Despite the challenges, internationalizing the renminbi is an important part of China’s bid to achieve the status of a great power. Despite its rising stature, large parts of China’s economy have remained dependent on US dollar financing through Japanese and Western banks. Furthermore, an internationally recognized renminbi will give China more sway in the international financial and economic system and some forms of “exorbitant privilege” that only a few economies – namely the US and the eurozone – have hitherto enjoyed.
The Russia-Ukraine conflict and the subsequent sanctions against Russia have only served to further accelerate its effort. At the recent Brazil, Russia, India, China, South Africa (BRICS) summit, China rallied the bloc’s leaders to establish an alternative reserve currency. Meanwhile, Chinese holdings of US Treasuries have hit a decade low, paralleling Russia’s actions following US sanctions in the aftermath of the Crimea annexation in 2014.
In addition, China has just announced a new “Swap Connect” facility with Hong Kong that will allow mutual access to interest rate swaps.

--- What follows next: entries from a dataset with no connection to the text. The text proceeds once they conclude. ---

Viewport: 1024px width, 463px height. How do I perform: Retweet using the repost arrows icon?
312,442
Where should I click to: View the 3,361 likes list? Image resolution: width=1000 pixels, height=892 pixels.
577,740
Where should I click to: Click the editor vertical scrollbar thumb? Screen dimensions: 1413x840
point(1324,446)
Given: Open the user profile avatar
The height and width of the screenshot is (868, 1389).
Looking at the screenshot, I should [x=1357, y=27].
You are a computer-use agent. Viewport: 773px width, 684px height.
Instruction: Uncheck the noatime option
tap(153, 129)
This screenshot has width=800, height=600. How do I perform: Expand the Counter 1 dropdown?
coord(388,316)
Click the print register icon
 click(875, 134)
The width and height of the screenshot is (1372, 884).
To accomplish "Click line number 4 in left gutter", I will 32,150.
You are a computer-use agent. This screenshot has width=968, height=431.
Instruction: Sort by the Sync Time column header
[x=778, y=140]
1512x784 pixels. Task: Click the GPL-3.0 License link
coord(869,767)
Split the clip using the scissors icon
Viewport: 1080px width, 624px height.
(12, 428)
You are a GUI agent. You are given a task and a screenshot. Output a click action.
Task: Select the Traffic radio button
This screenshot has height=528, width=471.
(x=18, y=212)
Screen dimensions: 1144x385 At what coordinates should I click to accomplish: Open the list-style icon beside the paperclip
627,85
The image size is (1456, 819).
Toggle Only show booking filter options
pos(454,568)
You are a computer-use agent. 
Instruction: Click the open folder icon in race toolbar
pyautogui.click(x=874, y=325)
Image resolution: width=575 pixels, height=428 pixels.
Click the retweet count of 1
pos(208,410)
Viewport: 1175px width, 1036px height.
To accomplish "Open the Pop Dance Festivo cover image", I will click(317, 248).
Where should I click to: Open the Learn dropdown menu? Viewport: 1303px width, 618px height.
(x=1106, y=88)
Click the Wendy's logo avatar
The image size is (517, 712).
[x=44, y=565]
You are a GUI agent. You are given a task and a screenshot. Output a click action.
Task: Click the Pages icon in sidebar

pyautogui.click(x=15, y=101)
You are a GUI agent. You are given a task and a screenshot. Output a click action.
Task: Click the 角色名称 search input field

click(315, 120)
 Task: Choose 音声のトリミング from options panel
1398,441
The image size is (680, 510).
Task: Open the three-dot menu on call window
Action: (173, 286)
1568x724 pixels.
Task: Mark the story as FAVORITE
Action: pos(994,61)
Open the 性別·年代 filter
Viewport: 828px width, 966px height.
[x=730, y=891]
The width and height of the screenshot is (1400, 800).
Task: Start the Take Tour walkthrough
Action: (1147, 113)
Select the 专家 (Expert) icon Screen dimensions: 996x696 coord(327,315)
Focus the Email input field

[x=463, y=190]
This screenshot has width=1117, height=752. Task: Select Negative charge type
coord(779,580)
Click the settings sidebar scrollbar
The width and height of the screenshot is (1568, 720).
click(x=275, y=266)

This will facilitate foreign holders of renminbi-denominated bonds to hedge their risk exposures, making them more attractive investment propositions. An open and liquid market for renminbi financial instruments is a prerequisite for its acceptance as a reserve currency.
The RMBLA’s establishment is a highly significant and symbolic milestone for renminbi internationalization. It sends a message that China is claiming Asia and the Pacific as its own backyard, in which it will promote the use of its own currency.
It can also be seen as a challenge to the Chiang Mai Initiative Multilateralism (CMIM), which provides a reserve pool of US dollar liquidity, thereby implicitly accepting US supremacy in the global financial architecture. It also depends on IMF conditionality for borrowing more than 30 percent of a country’s quota, which makes it unpalatable to use except in the event of extreme crises.